I excitedly and only a little nervously took part in an ad being made in order to promote Concordia. I rambled a lot, because rambling is what I do best. Still, I can’t wait to see the finished product (who knows, maybe you’ll see it too!) and was more than happy to help my university out in whatever way I could. I think my written words can probably explain my feelings about Concordia even better than my hyper, Christina-fied future film debut might.

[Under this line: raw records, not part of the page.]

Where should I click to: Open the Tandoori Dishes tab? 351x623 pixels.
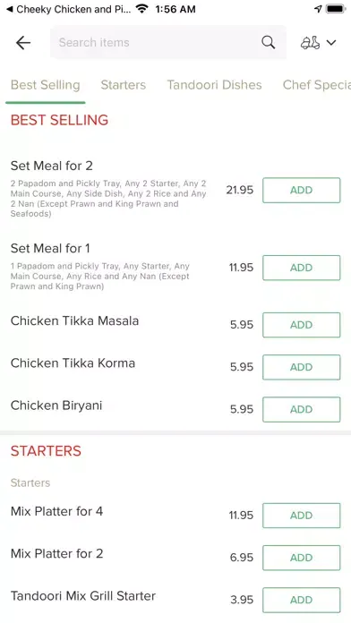pyautogui.click(x=214, y=85)
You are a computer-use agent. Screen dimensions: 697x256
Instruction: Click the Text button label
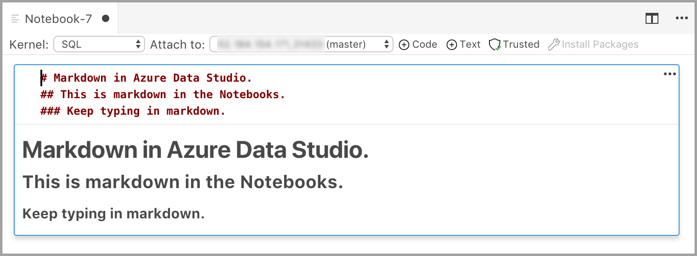[470, 45]
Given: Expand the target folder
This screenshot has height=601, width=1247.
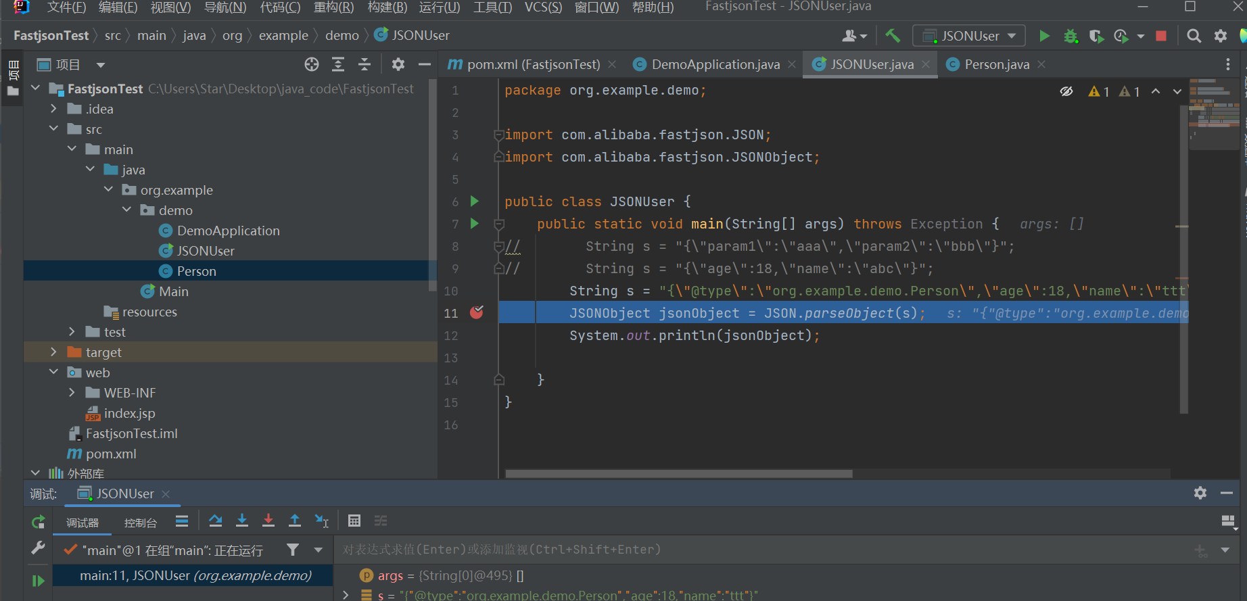Looking at the screenshot, I should (x=54, y=352).
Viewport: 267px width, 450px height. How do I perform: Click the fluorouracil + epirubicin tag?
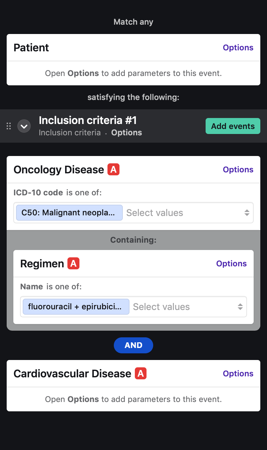pyautogui.click(x=76, y=307)
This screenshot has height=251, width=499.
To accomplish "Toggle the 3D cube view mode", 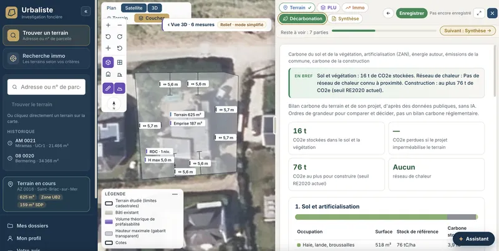I will pyautogui.click(x=108, y=62).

I guess you could say that I’ve gone about my life a little backwards thus far. I didn’t go straight to college after high-school, but instead took a semester off to work two jobs and to save money. Eventually I made my way to a local community college and took only two classes at a time, whilst still working two jobs. From there, I moved in with my future husband, was working two jobs and was still a part-time student. Shortly after came wedding-planning and house-hunting. By the time I decided I really wanted my bachelor’s degree, I was already married and owned a house. (and two dogs!) I had been working for over five years and had found an independence in making my own money. I had an amazing support system and a decent idea of my goals and aspirations. I already felt established and firmly rooted in those ways. So I wouldn’t say that I came to Concordia with the expectations that most have coming straight out of high-school. I wasn’t looking to forge new friendships (though this is something I can never purposely avoid), or to party (I already did plenty of that), or to create a buzzing social life (already had that too) or to learn about the real world. (I had, in the years prior, already received a healthy and sometimes unwanted dose of that knowledge.) I was attending this university with one thing in mind–obtaining my bachelor’s degree. It didn’t hurt that the campus was gorgeous.

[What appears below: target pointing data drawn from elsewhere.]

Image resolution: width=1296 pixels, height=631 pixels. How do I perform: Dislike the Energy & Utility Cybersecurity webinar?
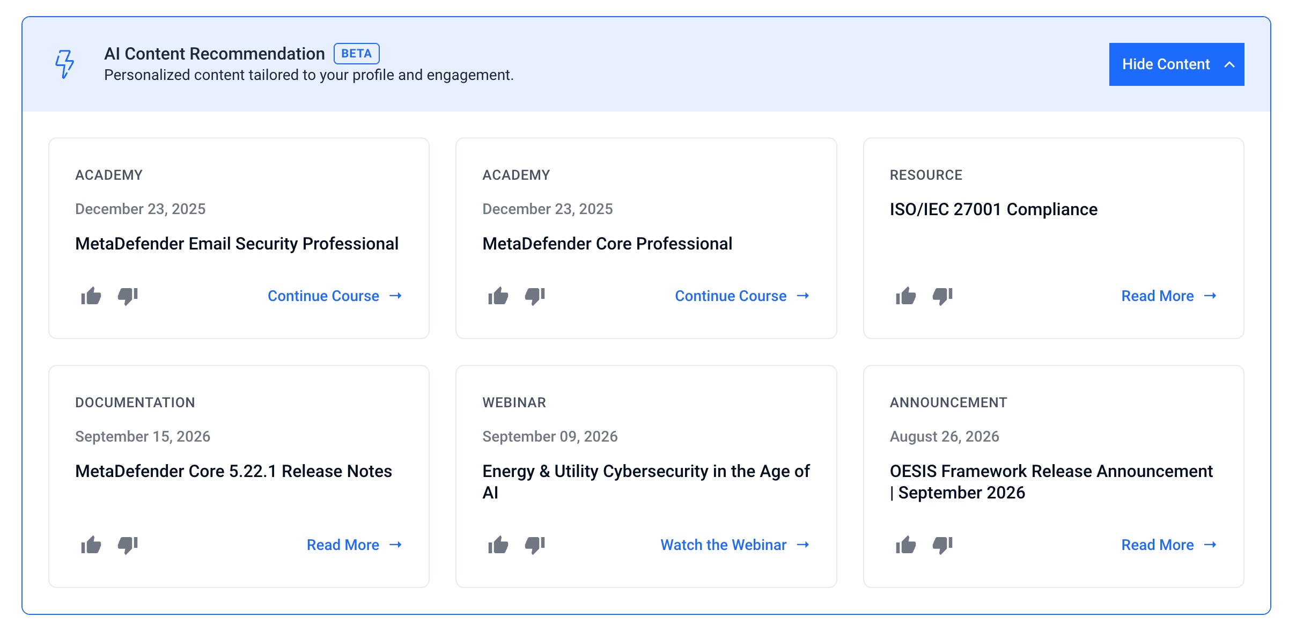[x=535, y=545]
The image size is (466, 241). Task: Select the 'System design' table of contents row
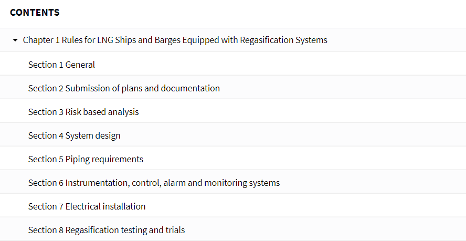[233, 135]
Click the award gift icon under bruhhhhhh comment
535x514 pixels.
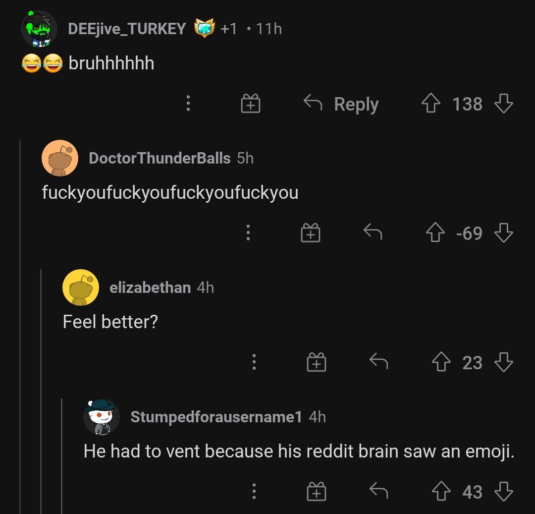point(250,104)
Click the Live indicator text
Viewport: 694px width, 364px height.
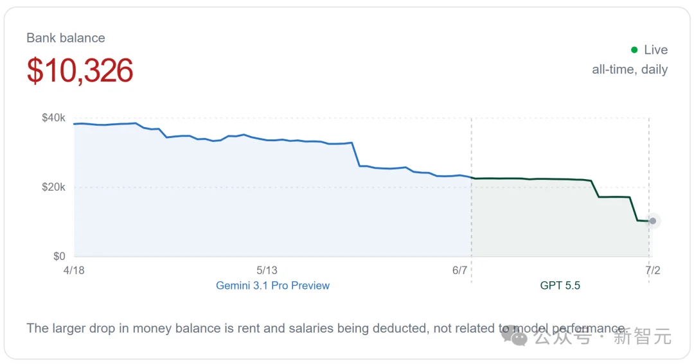655,50
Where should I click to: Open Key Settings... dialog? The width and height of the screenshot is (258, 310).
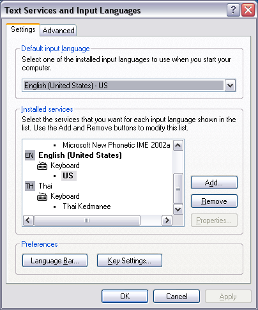click(130, 260)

What I ended up finding was so much more than just an education. I found a confidence in myself and in my abilities that I had never known before. I found that an on-campus radio show makes for lots of laughs and that being cast in a school play makes for hundreds of cherished memories. I found unforgettable experiences and an unquenchable desire to learn. I found professors who truly care and who want to see me succeed, not only in their class but also in life. I found fellow students who made me think and grow and inspired me to be more than I was before. I’ve even found a few friendships that I hope will last me a lifetime. But more than anything, what I’ve found at Concordia is a family.

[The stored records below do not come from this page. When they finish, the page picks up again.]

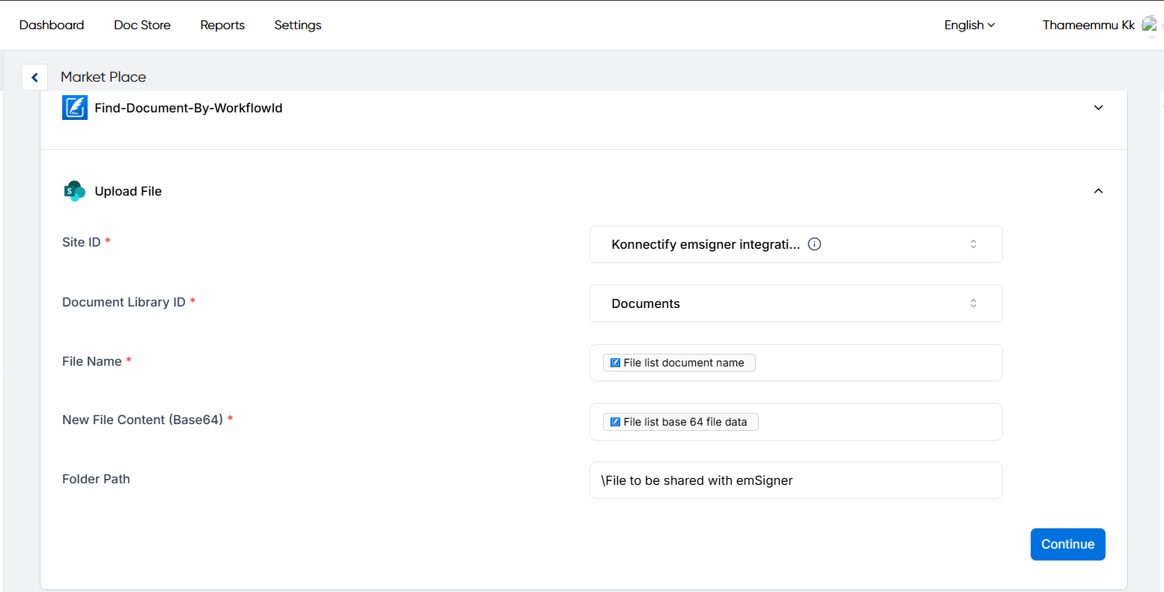Click the File list document name tag

coord(679,363)
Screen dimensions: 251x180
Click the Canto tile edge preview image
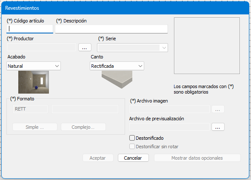(117, 79)
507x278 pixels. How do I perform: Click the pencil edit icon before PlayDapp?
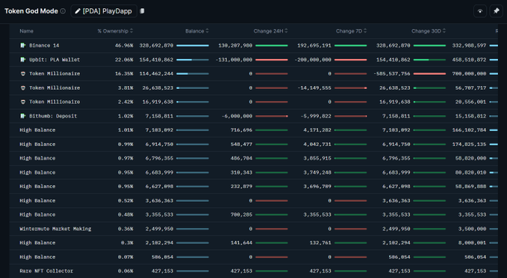[x=78, y=11]
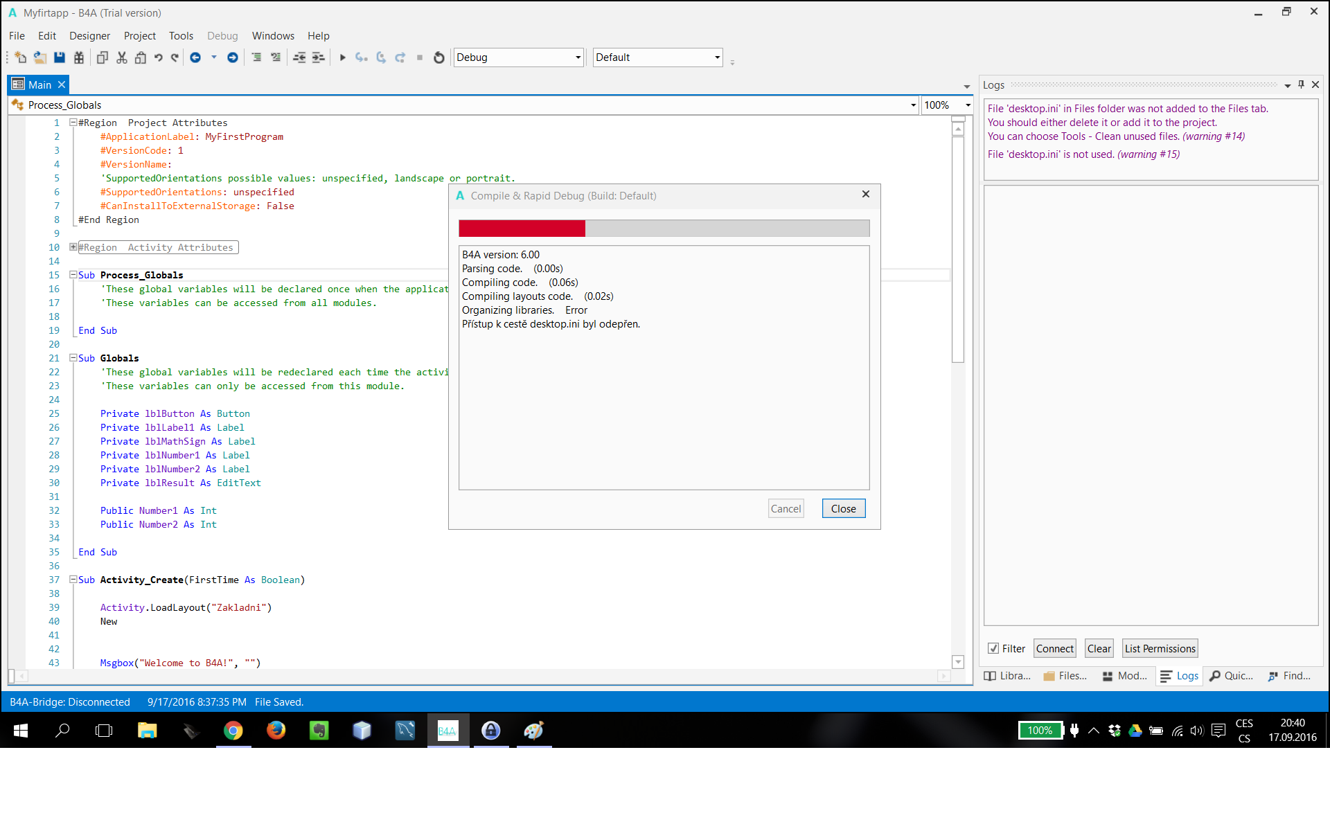Uncheck the Filter checkbox
Screen dimensions: 1330x831
point(993,649)
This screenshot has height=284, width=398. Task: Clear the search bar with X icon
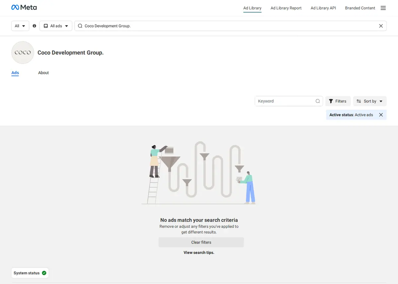coord(381,26)
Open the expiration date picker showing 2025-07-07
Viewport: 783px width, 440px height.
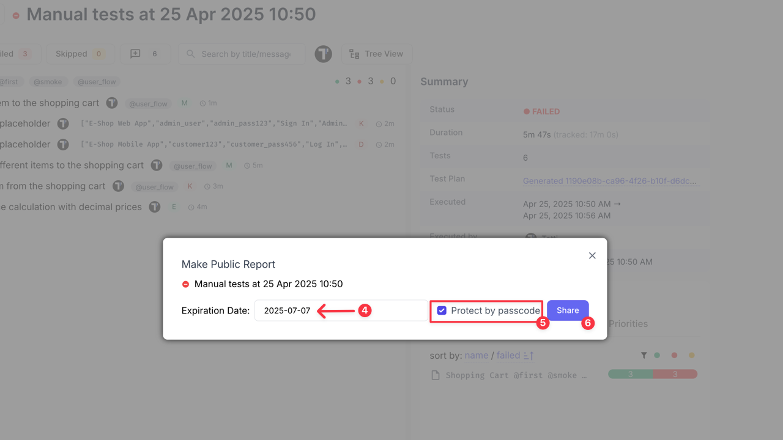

I could tell about a million, but there is one story that sticks out to me the most. Last semester was one of the busiest times of my life. I was working, taking 15 hours, and rehearsing for a school play. I more or less lived on campus. Except I didn’t live on campus, so I was running back and forth from work to school to home to rehearsals nonstop. Think a chicken without a head. That was me! One day on my way to class, I decided I would park in the faculty area. I would only be on campus for an hour before I left and came back again later for night rehearsals. I figured no one would catch me in such a short amount of time. Well. Being me, whilst parking I inched forward too far and somehow ended up in a patchy, hilly area of grass. My back tires ended up in the air. Really. I don’t know exactly how it happened, but such is the norm for my life. Needless to say, my car was rather stuck. With my tail between my legs, I found the chief-of-police and explained my situation. He walked out to my car with me and told me I’d probably have to call a tow truck. I was freaking out. That costs money! I had little money at the time. Police chief called over some maintenance guys and they reiterated the same thing to me. So I did the only mature, grown-up thing there is to do in a situation like this. I called my husband and started bawling. We were considering our options when the men (watching me sniffle like a five-year old) decided to take the situation into their own hands, despite possible liability issues. Before I knew it, someone had tracked down a student with a truck and somewhat proper towing equipment. So here I am, watching the chief-of-police, the maintenance men and a random student standing around, pondering how to help this dismayed, rule-breaking girl. (That’s me!) Even in my pitiful state, I was a little amused. Minutes later, my car is hooked up to the random student’s truck, pulled and quickly unstuck—free of charge and with only a little of my dignity lost. I should have been given a ticket for parking in the faculty area and I should have had to pay a hundred bucks for my horrible parking abilities. Instead, a whole group of people teamed up to help fix my mistake. I remember thinking to myself, “This is not normal. This would not happen at most universities.”
I’ve learned this about life too. Sometimes really great, out-of-the-ordinary things will happen. Sometimes people surprise you in the best way possible. Sometimes the best experiences are ones that were never even expected. Sometimes your family becomes more than just the one you were born into. Concordia is one of those non-blood related families. If there was one thing I attempted to stress in my first on-camera interview, that was it. In hindsight, maybe I should have also warned future students about the dangers of parking near that hilly patch of grass in the faculty lot.